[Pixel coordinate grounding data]
=== Begin Enclosure ===

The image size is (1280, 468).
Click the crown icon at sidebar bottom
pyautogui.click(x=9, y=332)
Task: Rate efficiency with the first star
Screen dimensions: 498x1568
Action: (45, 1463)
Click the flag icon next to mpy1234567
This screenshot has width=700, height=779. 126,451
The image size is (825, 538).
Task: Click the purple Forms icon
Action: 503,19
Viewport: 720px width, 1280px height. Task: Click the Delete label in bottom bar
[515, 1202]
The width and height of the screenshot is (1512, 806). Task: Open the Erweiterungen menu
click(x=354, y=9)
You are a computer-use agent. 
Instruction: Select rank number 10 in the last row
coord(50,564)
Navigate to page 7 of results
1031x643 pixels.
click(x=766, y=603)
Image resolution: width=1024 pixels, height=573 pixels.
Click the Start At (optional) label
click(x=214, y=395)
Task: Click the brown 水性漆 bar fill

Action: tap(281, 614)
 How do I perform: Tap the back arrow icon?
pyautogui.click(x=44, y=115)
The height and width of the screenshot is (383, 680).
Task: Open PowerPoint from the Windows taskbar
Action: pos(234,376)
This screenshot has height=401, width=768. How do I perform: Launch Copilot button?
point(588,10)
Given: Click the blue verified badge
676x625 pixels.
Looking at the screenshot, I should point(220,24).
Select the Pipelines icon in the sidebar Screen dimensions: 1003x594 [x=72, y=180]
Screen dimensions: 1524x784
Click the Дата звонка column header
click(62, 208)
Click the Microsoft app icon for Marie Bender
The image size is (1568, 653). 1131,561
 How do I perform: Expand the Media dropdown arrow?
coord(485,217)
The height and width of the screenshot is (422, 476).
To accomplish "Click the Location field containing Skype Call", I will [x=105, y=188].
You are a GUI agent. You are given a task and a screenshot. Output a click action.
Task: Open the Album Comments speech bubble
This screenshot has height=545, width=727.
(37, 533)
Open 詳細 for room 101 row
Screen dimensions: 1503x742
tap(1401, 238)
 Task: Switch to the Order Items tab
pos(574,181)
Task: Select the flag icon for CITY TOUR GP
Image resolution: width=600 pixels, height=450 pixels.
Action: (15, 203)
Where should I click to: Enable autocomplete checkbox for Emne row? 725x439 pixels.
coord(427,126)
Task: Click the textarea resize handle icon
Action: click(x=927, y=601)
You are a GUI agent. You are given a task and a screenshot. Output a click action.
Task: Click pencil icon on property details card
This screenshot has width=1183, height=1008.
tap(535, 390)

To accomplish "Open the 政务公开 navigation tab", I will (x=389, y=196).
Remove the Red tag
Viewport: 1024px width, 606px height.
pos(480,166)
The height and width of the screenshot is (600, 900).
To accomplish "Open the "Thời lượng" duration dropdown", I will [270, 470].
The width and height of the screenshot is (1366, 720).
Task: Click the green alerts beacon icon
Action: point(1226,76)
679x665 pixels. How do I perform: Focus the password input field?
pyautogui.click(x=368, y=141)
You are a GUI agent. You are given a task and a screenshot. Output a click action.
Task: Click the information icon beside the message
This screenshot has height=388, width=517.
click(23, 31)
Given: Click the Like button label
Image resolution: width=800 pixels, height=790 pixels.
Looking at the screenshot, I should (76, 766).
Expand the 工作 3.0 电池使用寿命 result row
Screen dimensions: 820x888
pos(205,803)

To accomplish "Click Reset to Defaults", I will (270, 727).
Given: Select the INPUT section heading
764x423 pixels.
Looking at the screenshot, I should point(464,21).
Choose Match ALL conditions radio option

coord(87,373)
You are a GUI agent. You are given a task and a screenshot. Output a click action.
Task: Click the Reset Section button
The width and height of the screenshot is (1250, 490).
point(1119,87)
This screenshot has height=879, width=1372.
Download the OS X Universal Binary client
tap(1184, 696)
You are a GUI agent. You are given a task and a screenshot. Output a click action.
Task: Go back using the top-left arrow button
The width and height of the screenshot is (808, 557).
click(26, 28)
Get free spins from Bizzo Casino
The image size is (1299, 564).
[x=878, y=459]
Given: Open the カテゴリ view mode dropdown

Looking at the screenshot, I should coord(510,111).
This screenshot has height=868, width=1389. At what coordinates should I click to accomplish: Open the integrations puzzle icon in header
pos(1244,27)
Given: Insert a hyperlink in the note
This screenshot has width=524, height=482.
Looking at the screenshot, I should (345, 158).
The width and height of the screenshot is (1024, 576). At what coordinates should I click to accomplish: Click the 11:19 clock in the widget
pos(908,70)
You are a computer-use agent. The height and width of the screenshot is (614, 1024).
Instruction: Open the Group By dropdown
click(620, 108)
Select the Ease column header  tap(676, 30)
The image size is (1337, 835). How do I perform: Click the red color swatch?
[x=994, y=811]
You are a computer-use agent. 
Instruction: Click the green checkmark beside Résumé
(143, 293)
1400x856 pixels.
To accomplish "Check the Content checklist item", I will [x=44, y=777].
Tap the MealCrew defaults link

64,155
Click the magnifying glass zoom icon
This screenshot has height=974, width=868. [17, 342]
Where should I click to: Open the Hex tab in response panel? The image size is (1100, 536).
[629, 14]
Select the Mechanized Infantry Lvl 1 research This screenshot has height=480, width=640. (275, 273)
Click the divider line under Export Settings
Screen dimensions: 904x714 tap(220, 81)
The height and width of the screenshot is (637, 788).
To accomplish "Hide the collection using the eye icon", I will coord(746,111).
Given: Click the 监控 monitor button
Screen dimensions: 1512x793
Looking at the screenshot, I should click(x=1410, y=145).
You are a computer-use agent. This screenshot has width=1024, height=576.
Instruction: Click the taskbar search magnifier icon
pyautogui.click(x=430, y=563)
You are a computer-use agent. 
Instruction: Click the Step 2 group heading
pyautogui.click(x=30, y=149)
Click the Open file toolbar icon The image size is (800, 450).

=== End Enclosure ===

Problem:
In the data above, find each line where the string "using" appears, then copy it.

Final answer:
Task: Go back using the top-left arrow button
To accomplish "Hide the collection using the eye icon", I will coord(746,111).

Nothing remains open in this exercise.